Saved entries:
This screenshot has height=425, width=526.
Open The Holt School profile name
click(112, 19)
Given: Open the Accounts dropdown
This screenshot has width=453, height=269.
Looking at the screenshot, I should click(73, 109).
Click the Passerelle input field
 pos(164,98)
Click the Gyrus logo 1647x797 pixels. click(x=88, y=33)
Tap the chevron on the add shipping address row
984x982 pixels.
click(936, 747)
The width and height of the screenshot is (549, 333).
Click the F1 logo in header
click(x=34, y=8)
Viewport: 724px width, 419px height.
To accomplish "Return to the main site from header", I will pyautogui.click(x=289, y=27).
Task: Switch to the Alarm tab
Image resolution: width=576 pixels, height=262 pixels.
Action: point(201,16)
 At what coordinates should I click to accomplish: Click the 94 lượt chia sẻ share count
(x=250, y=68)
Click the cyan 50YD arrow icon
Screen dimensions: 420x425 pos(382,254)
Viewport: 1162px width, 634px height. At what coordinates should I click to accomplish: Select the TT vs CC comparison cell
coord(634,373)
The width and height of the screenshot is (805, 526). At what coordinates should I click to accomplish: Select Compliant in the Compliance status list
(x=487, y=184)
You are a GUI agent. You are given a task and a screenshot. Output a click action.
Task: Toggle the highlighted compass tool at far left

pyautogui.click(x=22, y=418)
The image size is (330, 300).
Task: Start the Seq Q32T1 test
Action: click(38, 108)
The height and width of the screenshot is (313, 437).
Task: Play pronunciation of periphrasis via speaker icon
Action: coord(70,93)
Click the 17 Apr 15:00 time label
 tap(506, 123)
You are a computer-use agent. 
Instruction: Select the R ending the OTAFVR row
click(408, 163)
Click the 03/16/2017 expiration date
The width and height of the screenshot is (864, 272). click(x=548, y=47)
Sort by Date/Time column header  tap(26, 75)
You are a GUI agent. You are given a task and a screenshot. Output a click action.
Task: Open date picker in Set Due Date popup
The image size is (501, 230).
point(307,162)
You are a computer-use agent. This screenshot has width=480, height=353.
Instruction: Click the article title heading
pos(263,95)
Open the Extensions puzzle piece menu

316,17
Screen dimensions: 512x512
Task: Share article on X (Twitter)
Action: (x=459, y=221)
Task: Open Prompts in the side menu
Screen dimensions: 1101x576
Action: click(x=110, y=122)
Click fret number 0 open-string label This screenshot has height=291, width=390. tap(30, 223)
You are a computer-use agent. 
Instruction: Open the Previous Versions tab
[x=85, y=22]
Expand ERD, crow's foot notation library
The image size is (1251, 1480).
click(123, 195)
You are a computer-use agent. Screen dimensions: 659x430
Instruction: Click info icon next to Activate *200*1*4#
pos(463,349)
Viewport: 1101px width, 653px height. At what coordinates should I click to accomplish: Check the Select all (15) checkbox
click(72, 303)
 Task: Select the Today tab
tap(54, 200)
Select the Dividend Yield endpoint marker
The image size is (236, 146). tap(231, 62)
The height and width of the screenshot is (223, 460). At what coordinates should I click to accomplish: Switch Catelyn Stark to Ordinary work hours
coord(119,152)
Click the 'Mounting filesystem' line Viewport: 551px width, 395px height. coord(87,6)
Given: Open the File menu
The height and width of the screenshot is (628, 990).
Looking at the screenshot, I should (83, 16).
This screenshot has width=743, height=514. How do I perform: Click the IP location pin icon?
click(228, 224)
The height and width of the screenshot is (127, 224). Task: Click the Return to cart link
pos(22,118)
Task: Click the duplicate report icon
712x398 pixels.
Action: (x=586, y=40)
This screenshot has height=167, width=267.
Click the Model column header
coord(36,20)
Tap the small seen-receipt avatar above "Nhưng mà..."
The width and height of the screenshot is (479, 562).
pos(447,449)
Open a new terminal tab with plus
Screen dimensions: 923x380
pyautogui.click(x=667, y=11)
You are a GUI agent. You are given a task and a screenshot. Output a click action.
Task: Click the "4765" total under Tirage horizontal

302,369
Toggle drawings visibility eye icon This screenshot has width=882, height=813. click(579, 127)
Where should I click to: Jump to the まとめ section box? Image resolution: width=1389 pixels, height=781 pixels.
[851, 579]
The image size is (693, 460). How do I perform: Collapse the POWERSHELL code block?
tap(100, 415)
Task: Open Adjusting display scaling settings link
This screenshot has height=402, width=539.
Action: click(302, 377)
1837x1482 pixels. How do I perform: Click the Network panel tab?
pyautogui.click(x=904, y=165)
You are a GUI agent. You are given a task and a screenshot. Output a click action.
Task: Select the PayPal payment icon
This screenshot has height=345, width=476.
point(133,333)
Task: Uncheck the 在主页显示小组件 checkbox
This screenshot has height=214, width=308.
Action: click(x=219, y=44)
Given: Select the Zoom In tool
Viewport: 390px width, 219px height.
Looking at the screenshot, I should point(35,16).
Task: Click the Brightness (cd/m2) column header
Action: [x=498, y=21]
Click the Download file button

Problem: The entries above must be copied verbatim. Leave none out.

Answer box:
This screenshot has height=425, width=526.
Open The Holt School profile name
click(112, 19)
Given: Open the Accounts dropdown
This screenshot has width=453, height=269.
Looking at the screenshot, I should click(73, 109).
Click the Passerelle input field
 pos(164,98)
Click the Gyrus logo 1647x797 pixels. click(x=88, y=33)
Tap the chevron on the add shipping address row
984x982 pixels.
click(936, 747)
The width and height of the screenshot is (549, 333).
Click the F1 logo in header
click(x=34, y=8)
Viewport: 724px width, 419px height.
To accomplish "Return to the main site from header", I will pyautogui.click(x=289, y=27).
Task: Switch to the Alarm tab
Image resolution: width=576 pixels, height=262 pixels.
Action: point(201,16)
 At what coordinates should I click to accomplish: Click the 94 lượt chia sẻ share count
(x=250, y=68)
Click the cyan 50YD arrow icon
Screen dimensions: 420x425 pos(382,254)
Viewport: 1162px width, 634px height. At what coordinates should I click to accomplish: Select the TT vs CC comparison cell
coord(634,373)
The width and height of the screenshot is (805, 526). At what coordinates should I click to accomplish: Select Compliant in the Compliance status list
(x=487, y=184)
You are a GUI agent. You are given a task and a screenshot. Output a click action.
Task: Toggle the highlighted compass tool at far left

pyautogui.click(x=22, y=418)
The image size is (330, 300).
Task: Start the Seq Q32T1 test
Action: click(38, 108)
The height and width of the screenshot is (313, 437).
Task: Play pronunciation of periphrasis via speaker icon
Action: coord(70,93)
Click the 17 Apr 15:00 time label
 tap(506, 123)
You are a computer-use agent. 
Instruction: Select the R ending the OTAFVR row
click(408, 163)
Click the 03/16/2017 expiration date
The width and height of the screenshot is (864, 272). click(x=548, y=47)
Sort by Date/Time column header  tap(26, 75)
You are a GUI agent. You are given a task and a screenshot. Output a click action.
Task: Open date picker in Set Due Date popup
The image size is (501, 230).
point(307,162)
You are a computer-use agent. This screenshot has width=480, height=353.
Instruction: Click the article title heading
pos(263,95)
Open the Extensions puzzle piece menu

316,17
Screen dimensions: 512x512
Task: Share article on X (Twitter)
Action: (x=459, y=221)
Task: Open Prompts in the side menu
Screen dimensions: 1101x576
Action: click(x=110, y=122)
Click fret number 0 open-string label This screenshot has height=291, width=390. tap(30, 223)
You are a computer-use agent. 
Instruction: Open the Previous Versions tab
[x=85, y=22]
Expand ERD, crow's foot notation library
The image size is (1251, 1480).
click(123, 195)
You are a computer-use agent. Screen dimensions: 659x430
Instruction: Click info icon next to Activate *200*1*4#
pos(463,349)
Viewport: 1101px width, 653px height. At what coordinates should I click to accomplish: Check the Select all (15) checkbox
click(72, 303)
 Task: Select the Today tab
tap(54, 200)
Select the Dividend Yield endpoint marker
The image size is (236, 146). tap(231, 62)
The height and width of the screenshot is (223, 460). At what coordinates should I click to accomplish: Switch Catelyn Stark to Ordinary work hours
coord(119,152)
Click the 'Mounting filesystem' line Viewport: 551px width, 395px height. coord(87,6)
Given: Open the File menu
The height and width of the screenshot is (628, 990).
Looking at the screenshot, I should (83, 16).
This screenshot has width=743, height=514. How do I perform: Click the IP location pin icon?
click(228, 224)
The height and width of the screenshot is (127, 224). Task: Click the Return to cart link
pos(22,118)
Task: Click the duplicate report icon
712x398 pixels.
Action: (x=586, y=40)
This screenshot has height=167, width=267.
Click the Model column header
coord(36,20)
Tap the small seen-receipt avatar above "Nhưng mà..."
The width and height of the screenshot is (479, 562).
pos(447,449)
Open a new terminal tab with plus
Screen dimensions: 923x380
pyautogui.click(x=667, y=11)
You are a GUI agent. You are given a task and a screenshot. Output a click action.
Task: Click the "4765" total under Tirage horizontal

302,369
Toggle drawings visibility eye icon This screenshot has width=882, height=813. click(579, 127)
Where should I click to: Jump to the まとめ section box? Image resolution: width=1389 pixels, height=781 pixels.
[851, 579]
The image size is (693, 460). How do I perform: Collapse the POWERSHELL code block?
tap(100, 415)
Task: Open Adjusting display scaling settings link
This screenshot has height=402, width=539.
Action: click(302, 377)
1837x1482 pixels. How do I perform: Click the Network panel tab?
pyautogui.click(x=904, y=165)
You are a GUI agent. You are given a task and a screenshot. Output a click action.
Task: Select the PayPal payment icon
This screenshot has height=345, width=476.
point(133,333)
Task: Uncheck the 在主页显示小组件 checkbox
This screenshot has height=214, width=308.
Action: click(x=219, y=44)
Given: Select the Zoom In tool
Viewport: 390px width, 219px height.
Looking at the screenshot, I should point(35,16).
Task: Click the Brightness (cd/m2) column header
Action: [x=498, y=21]
Click the Download file button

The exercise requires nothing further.